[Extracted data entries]
>>>>>

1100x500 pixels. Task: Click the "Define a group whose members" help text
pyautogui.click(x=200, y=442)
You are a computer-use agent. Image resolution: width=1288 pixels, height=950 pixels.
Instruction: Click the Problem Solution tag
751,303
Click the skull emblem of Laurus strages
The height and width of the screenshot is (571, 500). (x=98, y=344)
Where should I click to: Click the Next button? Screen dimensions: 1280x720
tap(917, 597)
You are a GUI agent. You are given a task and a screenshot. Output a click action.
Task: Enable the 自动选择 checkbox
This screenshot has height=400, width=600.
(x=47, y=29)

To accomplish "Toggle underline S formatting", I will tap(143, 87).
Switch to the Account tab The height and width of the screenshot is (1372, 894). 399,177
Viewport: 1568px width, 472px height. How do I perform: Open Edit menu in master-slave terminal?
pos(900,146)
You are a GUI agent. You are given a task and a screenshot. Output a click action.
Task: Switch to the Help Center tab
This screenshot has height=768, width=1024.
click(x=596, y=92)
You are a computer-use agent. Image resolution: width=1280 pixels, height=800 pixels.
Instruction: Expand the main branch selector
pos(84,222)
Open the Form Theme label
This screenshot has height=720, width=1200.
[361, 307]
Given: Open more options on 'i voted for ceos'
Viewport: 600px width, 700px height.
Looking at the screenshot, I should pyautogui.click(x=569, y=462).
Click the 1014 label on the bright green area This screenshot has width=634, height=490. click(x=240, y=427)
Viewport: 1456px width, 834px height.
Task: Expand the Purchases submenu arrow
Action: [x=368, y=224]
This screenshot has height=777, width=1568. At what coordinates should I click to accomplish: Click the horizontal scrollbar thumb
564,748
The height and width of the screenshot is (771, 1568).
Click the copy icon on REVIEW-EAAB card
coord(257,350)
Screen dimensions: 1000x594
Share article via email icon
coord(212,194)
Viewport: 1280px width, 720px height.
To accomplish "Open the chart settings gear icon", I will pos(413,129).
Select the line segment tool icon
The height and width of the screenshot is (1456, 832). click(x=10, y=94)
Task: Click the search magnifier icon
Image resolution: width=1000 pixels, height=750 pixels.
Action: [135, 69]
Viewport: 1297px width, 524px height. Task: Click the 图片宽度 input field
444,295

<<<<<

About this task
Please return the data above exactly as given.

Result for this task
1100x500 pixels. Task: Click the "Define a group whose members" help text
pyautogui.click(x=200, y=442)
You are a computer-use agent. Image resolution: width=1288 pixels, height=950 pixels.
Instruction: Click the Problem Solution tag
751,303
Click the skull emblem of Laurus strages
The height and width of the screenshot is (571, 500). (x=98, y=344)
Where should I click to: Click the Next button? Screen dimensions: 1280x720
tap(917, 597)
You are a GUI agent. You are given a task and a screenshot. Output a click action.
Task: Enable the 自动选择 checkbox
This screenshot has height=400, width=600.
(x=47, y=29)

To accomplish "Toggle underline S formatting", I will tap(143, 87).
Switch to the Account tab The height and width of the screenshot is (1372, 894). 399,177
Viewport: 1568px width, 472px height. How do I perform: Open Edit menu in master-slave terminal?
pos(900,146)
You are a GUI agent. You are given a task and a screenshot. Output a click action.
Task: Switch to the Help Center tab
This screenshot has height=768, width=1024.
click(x=596, y=92)
You are a computer-use agent. Image resolution: width=1280 pixels, height=800 pixels.
Instruction: Expand the main branch selector
pos(84,222)
Open the Form Theme label
This screenshot has height=720, width=1200.
[361, 307]
Given: Open more options on 'i voted for ceos'
Viewport: 600px width, 700px height.
Looking at the screenshot, I should pyautogui.click(x=569, y=462).
Click the 1014 label on the bright green area This screenshot has width=634, height=490. click(x=240, y=427)
Viewport: 1456px width, 834px height.
Task: Expand the Purchases submenu arrow
Action: [x=368, y=224]
This screenshot has height=777, width=1568. At what coordinates should I click to accomplish: Click the horizontal scrollbar thumb
564,748
The height and width of the screenshot is (771, 1568).
Click the copy icon on REVIEW-EAAB card
coord(257,350)
Screen dimensions: 1000x594
Share article via email icon
coord(212,194)
Viewport: 1280px width, 720px height.
To accomplish "Open the chart settings gear icon", I will pos(413,129).
Select the line segment tool icon
The height and width of the screenshot is (1456, 832). click(x=10, y=94)
Task: Click the search magnifier icon
Image resolution: width=1000 pixels, height=750 pixels.
Action: [135, 69]
Viewport: 1297px width, 524px height. Task: Click the 图片宽度 input field
444,295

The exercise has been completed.